--- title: "Australian chloropleths in R" author: "Hugh Parsonage" date: 2017-06-17 categories: ["R"] tags: ["R Markdown", "plot", "regression"] output: html_document: toc: true ---
library(scales)
library(ggplot2)
library(ggthemes)
library(broom)
library(testthat)
library(htmltools)
library(leaflet)
library(viridis)
library(dtplyr)
library(dplyr)
## Warning: package 'dplyr' was built under R version 3.4.1
library(magrittr)
library(data.table)
## Warning: package 'data.table' was built under R version 3.4.1
library(jsonlite)
library(rgdal)
library(htmlwidgets)  # saving leaflet maps

This post was inspired by Peter Ellis’s tutorial: https://ellisp.github.io/blog/2017/06/04/military-gdp.

Creating maps of Australia

Australia is a particularly challenging country to map. Australia is very large, highly urbanized, with cities far away from each other.

In R, there are three steps in creating an interactive map of Australia:

  1. Install and attach the ASGS package.
  2. Join your data to the data slot of the relevant shapefile
  3. Pipe this shapefile to leaflet and addPolygons to it.

I’ll take you through these steps by demonstrating how to plot the population of Australia by SA2. Population is not terribly interesting, but the data is easily accessible.

Accessing the shapefiles using the ASGS package

I wrote the ASGS package to store the shapefiles from the ABS in package form for convenience and reproducibility. To install, download and install from Dropbox using the following chunk.1

if (!requireNamespace("ASGS", quietly = TRUE)) {
  message("Attempting install of ASGS (500 MB) from Dropbox. ",
          "This should take some minutes to download.")
  tempf <- tempfile(fileext = ".tar.gz")
  download.file(url = "https://dl.dropbox.com/s/5za8ozzp39dce5p/ASGS_0.1.0.tar.gz",
                destfile = tempf)
  install.packages(tempf, repos = NULL, type = "source")
}
library(ASGS)

Joining the data

First, we need the data itself. Naturally, this will ordinarily be a task in itself. But the goal is simple: you need a value for each polygon (each SA2 in this case).

ERP_by_SA2 <- fread("https://raw.githubusercontent.com/HughParsonage/ABS-data/master/Estimated-Resident-Population-SA2-2016.txt")
ERP_by_SA2[, SA2_MAIN11 := factor(ASGS_2011)]

Static plot methods

As an apostrophe, I’ll briefly mention the static plot methods available. They’re reliable, useful when verifying or debugging, and often surprisingly sufficient.

Using plot()

You can plot shapefiles immediately using the plot method.

**DIRECTIVES**
a - In the post on Australian chloropleths, how large is the ASGS package download said to be?
b - Duplicate the part of the post on Australian chloropleths that opens with the words containing "install.packages(tempf, repos = NULL, type" and closes with "in this case).".
The listing that comes next has no part in any of this.

**ENTRIES SUPPLIED**
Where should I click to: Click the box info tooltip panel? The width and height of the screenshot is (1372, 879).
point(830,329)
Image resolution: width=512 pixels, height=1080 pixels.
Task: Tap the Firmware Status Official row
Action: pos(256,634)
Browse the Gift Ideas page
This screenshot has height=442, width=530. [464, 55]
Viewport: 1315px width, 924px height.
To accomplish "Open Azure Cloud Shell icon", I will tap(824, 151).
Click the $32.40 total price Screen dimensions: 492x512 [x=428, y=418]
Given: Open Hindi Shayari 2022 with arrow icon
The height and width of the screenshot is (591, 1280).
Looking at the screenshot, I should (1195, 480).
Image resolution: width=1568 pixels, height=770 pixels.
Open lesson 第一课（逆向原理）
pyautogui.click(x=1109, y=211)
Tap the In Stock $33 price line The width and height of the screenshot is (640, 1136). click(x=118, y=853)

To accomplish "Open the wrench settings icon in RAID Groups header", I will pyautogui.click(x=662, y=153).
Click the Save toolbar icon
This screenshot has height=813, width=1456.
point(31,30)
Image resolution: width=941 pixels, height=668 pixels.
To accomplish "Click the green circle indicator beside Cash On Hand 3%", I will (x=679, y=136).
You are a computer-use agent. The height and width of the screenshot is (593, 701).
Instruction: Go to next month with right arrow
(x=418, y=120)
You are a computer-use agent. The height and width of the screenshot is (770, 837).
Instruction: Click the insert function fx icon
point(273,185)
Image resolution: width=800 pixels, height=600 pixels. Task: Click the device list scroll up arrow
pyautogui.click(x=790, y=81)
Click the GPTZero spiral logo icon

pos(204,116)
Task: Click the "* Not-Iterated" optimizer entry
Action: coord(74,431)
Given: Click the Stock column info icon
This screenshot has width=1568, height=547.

**OUTPUTS FOR THE TASKS**
a - 500 MB

b -
install.packages(tempf, repos = NULL, type = "source")
}
library(ASGS)

Joining the data

First, we need the data itself. Naturally, this will ordinarily be a task in itself. But the goal is simple: you need a value for each polygon (each SA2 in this case).